What's happening: Since NC was recognized last week by CNBC for its inviting business climate, some labor activists have responded by pointing out a 2021 analysis from Oxfam America that labeled the state as the worst state for workers.
- The Oxfam America study dinged North Carolina for its low minimum wage, weak unemployment insurance, a lack of a right to organize and few additional benefits like mandated paid sick leave.
The low wages of the state have made its biggest cities, Charlotte and Raleigh, some of the least affordable places for workers earning the minimum wage, which hasn’t budged from $7.25 an hour in 13 years.
- A 2022 analysis from the site Move.org put both cities among the worst for minimum wage workers, noting their housing costs have grown significantly in recent years.
- "And our legislature won't allow local governments to raise [minimum] wages in their municipalities," said MaryBe McMillan, president of the NC State AFL-CIO, a labor organizing group.
What they're saying: The contrast of the two rankings shouldn't be surprising, John Quinterno, a principal with South by North Strategies, an economic research consulting firm, told Axios, calling them "two sides of the same coin."
- "Those business rankings are looking at labor as a cost to be minimized, so policy regimes that promote lower wages, fewer benefits and fewer workplace regulators, are seen as positives."

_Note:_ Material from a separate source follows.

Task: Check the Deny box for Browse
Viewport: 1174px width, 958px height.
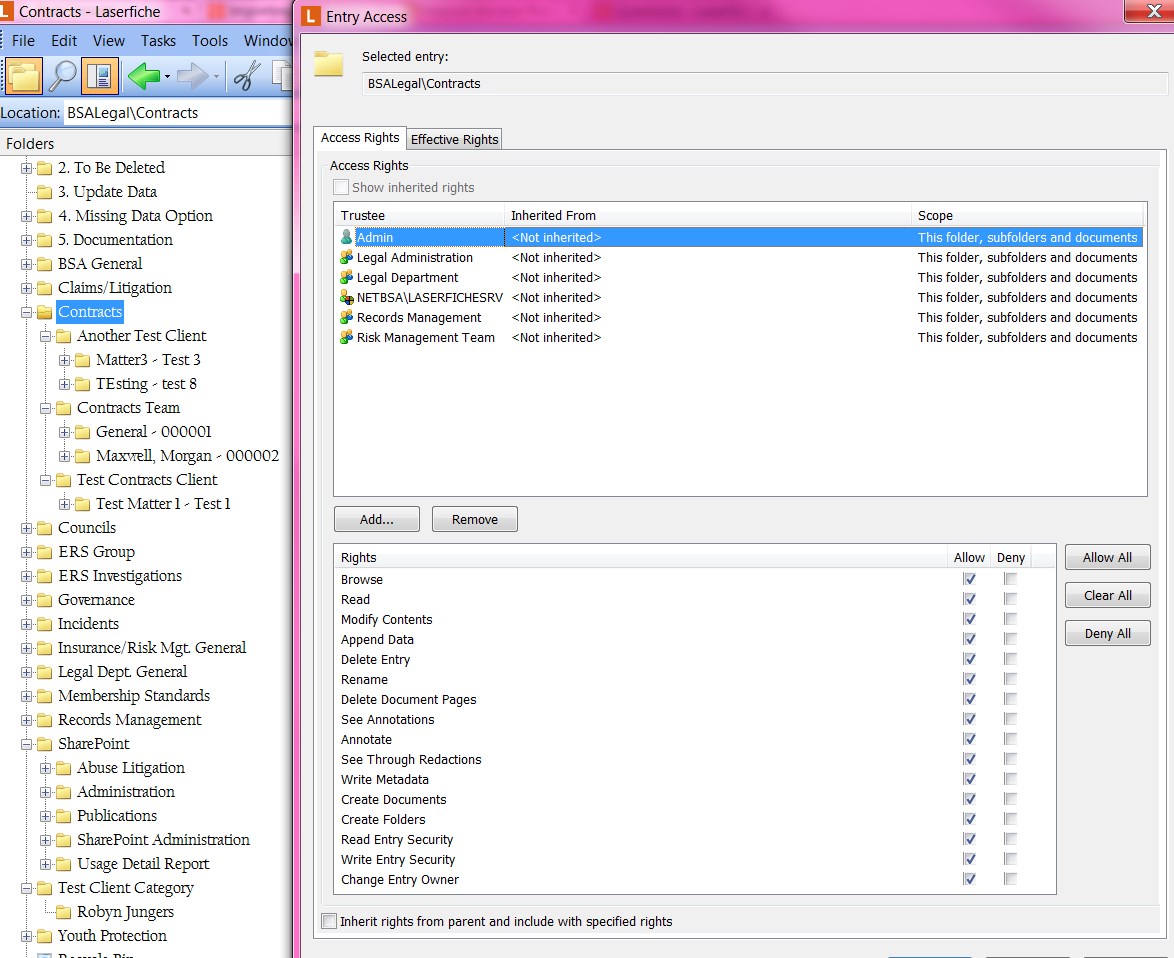Action: point(1011,580)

Quinterno added that what stood out about the CNBC report was the emphasis on luring companies to the state with incentives.
- In the past year, the state has pledged billions of dollars in incentives to land expansions from Apple, VinFast, Toyota and Boom Supersonic.
State of play: While the state legislature has been divided for years on issues of labor policy, both parties have generally become proponents of using incentives in recent years — ratcheting up the total amount of money the state can throw at companies several times.
- In 2017, the state created a new class of its Job Development Investment Grants for "transformative projects," which gave the state more room to provide incentives.
- The most recent state budget and a new regulatory bill made hundreds of millions of additional dollars available to VinFast and Toyota.
What's next: McMillan said she expects workers to keep pressing the legislature and employers in the state for better benefits and higher wages.
- Already, she said, the Fight for $15 minimum wage movements have had some impact.
- And with inflation rising, she expects more workers will push for better benefits, like what's happened at Starbucks and Amazon.